Thought Experiment - Survival Lottery

Imagine if there is a survival lottery. When drawn, that person will be expected to sacrifice their life. Their organs will be donated to many others.

My Thoughts - Survival Lottery

This is very interesting thought experiment. If 5 patients are awaiting organ donations, letting them knowingly die is not different then actively killing someone. The sacrifice of the one will net more lives saved overall.

It is the complete and total sacrifice of the few for the greater good of the many.

I see this as the progenitor for the phrase “all things in moderation”. A completely utilitarian system is cold and calculating. Efficient and rational but deeply unsettling. It lacks emotional touch.

In real life, this happens in group dynamics, such as ordering food for a party. If one person is vegan, should they be expected to eat second-rate food choices? Or should everyone eat vegan as well, to accommodate the common denominator?

In practice, we know that it’s neither extremes. Have a dish or two that is vegan and not a second-thought (falafels). The vegan should expect not to be able to eat most of the other dishes. In the gruesome thought experiment, real life plays out like a donor donates some organs and accepts a lower quality of life. Some patients are saved and others do not find a donor in time.

Roko’s Basilisk

This thought experiment discussing information hazard.

Thought Experiment - Roko’s Basilisk

Imagine there is a yet-to-be-conceived AI. When it comes into existence, it will find those that knew but did not help bring it into existence and punish them. Do you help bring this AI into existence, to stay on its good side? Or do you ignore it or actively prevent it?

My Thoughts - Roko’s Basilisk

This is the classic example of information hazard.
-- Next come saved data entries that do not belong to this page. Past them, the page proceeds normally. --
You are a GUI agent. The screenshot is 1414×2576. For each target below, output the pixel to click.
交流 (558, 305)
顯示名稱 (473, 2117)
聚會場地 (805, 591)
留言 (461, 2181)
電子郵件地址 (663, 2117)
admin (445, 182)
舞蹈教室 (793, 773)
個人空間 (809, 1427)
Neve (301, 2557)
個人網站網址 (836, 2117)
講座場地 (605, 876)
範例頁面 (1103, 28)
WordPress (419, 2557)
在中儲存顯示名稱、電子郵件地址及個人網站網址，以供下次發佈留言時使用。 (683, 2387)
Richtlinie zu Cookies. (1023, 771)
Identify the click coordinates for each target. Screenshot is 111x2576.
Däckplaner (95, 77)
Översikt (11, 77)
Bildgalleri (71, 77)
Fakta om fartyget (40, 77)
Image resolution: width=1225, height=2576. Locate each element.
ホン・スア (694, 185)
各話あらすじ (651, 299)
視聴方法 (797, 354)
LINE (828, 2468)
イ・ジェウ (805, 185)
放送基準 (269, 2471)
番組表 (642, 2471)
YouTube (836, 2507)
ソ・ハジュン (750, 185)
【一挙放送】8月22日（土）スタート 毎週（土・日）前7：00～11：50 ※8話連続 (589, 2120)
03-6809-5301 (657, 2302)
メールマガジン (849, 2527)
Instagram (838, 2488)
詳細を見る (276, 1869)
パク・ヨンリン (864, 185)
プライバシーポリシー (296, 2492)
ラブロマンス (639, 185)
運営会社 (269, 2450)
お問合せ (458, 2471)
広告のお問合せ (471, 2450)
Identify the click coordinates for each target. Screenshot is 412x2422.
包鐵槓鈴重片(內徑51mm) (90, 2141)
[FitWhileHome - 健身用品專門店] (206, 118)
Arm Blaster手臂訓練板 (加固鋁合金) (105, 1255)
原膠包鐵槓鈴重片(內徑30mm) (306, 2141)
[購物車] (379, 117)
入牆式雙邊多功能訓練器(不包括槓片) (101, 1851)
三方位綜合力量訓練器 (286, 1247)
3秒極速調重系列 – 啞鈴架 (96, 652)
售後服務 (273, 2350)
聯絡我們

I don’t know why this story needs AI, I though Jehovah’s Witnesses were a real-world example of information hazard. Something about when rapture happens, only the good will be saved. But that cannot happen until everyone has been made aware and had a chance to be a good person. If a remote tribe in the Amazon Rainforest does not know about this, then rapture cannot happen.

So knowing this is an information hazard, as you’re now part of the game. You can help be a good person by spreading the word, which will bring about rapture. But you will be spared. Or you could actively prevent it, by protecting remote tribes from contact, thereby indefinitely delaying rapture. Either way, you no longer have neutral position to stay default to.

Information hazard comes up a lot in security and privacy. By limiting what you tell others, you spare them from information hazard. For example, by limiting who has access to a company’s financials, you can limit unintentional insider trading. Being ignorant of someone else’s action lays no fault to you. Being made aware now forces your hand, usually due to personal ethics and moral. Inaction is not a choice, you’ll be complicit by virtue of being responsible to society.